On the 19th of November, 2015 the first version of Drupal 8 was officially released. Two Cocomoris have already worked on a Drupal 8 project during the last year and have seen Drupal on its way through the first release. Since there are several new Drupal 8 projects in our pipelines or have already started, it seems to be reasonable to share the experience with other developers. 

A workshop from Germany to Spain

The workshop attended altogether 6 developer: 3 backend and 3 frontend developer. Two of them are working in our office in Spain, so there was a need to setup a technical environment. The spanish guys saw and heard us via video chat and they participated in our mind map, which was hung up on the wall, via video stream. In Sevilla they had a similar setup so that we also had the possibility to track their notes.

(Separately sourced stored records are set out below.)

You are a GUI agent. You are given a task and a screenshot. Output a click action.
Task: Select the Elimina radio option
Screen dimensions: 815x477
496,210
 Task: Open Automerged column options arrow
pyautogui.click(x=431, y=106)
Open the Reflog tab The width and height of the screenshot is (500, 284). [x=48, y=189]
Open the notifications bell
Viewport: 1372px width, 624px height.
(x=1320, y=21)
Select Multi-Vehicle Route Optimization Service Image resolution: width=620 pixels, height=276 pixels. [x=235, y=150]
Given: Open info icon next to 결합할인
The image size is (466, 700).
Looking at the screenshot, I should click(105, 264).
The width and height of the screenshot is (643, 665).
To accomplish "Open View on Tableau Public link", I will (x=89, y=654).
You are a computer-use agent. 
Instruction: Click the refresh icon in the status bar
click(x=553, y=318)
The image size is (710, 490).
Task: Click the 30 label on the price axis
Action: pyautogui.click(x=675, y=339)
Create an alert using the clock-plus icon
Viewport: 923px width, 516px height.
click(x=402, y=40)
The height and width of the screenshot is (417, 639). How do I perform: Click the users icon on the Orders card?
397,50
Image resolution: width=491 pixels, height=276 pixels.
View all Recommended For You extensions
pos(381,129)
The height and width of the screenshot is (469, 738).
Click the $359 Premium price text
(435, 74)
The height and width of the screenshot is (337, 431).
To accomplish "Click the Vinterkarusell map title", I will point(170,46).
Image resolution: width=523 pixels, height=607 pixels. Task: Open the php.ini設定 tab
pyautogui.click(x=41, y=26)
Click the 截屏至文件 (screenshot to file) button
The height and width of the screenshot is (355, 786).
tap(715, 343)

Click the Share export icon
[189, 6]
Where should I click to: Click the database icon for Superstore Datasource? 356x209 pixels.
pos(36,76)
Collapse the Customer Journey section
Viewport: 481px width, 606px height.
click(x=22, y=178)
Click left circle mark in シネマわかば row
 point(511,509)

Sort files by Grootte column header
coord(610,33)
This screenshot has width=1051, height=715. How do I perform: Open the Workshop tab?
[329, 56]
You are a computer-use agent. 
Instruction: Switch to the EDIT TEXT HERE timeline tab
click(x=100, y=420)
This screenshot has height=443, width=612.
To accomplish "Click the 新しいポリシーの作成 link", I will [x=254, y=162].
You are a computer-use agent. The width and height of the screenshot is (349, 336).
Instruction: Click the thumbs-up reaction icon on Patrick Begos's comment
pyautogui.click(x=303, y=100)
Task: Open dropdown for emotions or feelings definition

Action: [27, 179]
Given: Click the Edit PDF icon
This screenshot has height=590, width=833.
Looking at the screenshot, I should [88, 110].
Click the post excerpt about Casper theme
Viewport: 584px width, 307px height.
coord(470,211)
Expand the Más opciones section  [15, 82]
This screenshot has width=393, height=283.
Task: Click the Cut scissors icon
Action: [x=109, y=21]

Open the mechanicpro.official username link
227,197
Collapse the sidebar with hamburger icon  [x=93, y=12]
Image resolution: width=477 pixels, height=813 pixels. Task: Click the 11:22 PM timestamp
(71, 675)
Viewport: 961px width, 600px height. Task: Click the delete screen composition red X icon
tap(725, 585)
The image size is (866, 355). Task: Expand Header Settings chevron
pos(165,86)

(above: Setup in Frankfurt, below: Setup in Sevilla)



What was it about?

To get an overview of terms and topics around Drupal 8, we started creating a mind map and collected all tags. We wrote down every topic or tag that we combine with Drupal 8. All in all we got about 60 headwords and we ordered them systematically. We combined our experiences not only in Drupal 8 but also in Drupal 7. Our key issues were for example core, local setup or theming. Afterwards we discussed all other topics and subordinated them to the different key issues. The most interesting topics were those, which have no unambiguous assignment, such as preprocessing. This topic may relate to core and / or theming. After several discussions, we developed a core area which contents more than one term and subordinated different other terms. You can see our result in the following picture:


Frontend changes in Drupal 8

Now I'll give you a short insight into frontend changes in Drupal 8.

Twig and Kint

The template engine changed from PHP Template to Twig. This is an important step into the right direction for frontend developers, because we get more control over the HTML output. It's easier for us to define our own CSS classes, to decide where and when we add a new div container and to work without the extensive standard Drupal markup. Twig itself is delivered with a cool feature: debug. In services.yml (sites/default/services.yml) we can set the parameter twig.config by using the variable debug: true. Thus we get additional information as HTML comments in which template files the data is rendered. We get not only the name of the used template but also file name suggestions in case we want to overwrite the template. You can find a step-by-step tutorial on how you set up the debug mode here.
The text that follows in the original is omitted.